TASK OBJECTIVE:
For the entries below, work out how many lines contain the string "agent" and write only the number.

[Entries taken from a collection]
= = = = = = =
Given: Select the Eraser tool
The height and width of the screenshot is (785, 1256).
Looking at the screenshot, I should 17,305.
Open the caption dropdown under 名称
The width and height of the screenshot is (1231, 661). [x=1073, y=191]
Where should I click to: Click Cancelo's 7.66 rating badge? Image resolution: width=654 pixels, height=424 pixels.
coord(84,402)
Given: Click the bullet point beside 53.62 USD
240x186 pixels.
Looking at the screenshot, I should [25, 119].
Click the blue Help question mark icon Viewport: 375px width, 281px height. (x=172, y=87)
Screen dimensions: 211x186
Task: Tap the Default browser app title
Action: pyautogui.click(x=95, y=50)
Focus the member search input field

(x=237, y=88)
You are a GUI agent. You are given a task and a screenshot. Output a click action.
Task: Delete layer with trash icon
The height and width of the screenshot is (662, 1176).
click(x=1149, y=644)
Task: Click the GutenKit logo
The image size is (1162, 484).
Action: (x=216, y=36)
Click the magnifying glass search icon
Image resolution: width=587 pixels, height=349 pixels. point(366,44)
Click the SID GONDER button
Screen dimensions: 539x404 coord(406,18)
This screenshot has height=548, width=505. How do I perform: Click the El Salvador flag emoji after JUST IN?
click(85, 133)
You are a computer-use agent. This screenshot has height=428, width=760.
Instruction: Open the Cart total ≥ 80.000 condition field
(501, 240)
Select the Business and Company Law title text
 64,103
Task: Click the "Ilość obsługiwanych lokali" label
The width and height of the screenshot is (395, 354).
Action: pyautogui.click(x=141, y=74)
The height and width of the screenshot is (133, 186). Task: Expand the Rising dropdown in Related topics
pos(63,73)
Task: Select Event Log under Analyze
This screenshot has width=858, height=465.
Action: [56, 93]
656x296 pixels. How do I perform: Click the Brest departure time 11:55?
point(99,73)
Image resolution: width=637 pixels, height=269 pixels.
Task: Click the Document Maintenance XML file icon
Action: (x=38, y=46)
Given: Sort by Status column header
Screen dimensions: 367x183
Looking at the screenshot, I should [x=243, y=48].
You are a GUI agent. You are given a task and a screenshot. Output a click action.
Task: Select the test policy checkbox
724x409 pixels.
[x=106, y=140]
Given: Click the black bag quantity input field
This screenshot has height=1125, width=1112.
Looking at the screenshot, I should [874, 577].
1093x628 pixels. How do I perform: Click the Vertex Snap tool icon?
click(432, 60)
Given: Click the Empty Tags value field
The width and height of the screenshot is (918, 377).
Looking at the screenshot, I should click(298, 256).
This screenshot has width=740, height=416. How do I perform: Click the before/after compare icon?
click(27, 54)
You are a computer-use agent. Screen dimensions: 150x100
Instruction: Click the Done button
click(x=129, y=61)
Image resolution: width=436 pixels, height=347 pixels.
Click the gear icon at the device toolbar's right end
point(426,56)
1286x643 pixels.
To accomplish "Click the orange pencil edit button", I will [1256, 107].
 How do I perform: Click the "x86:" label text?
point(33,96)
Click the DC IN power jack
= = = = = = =
TASK RESPONSE:
4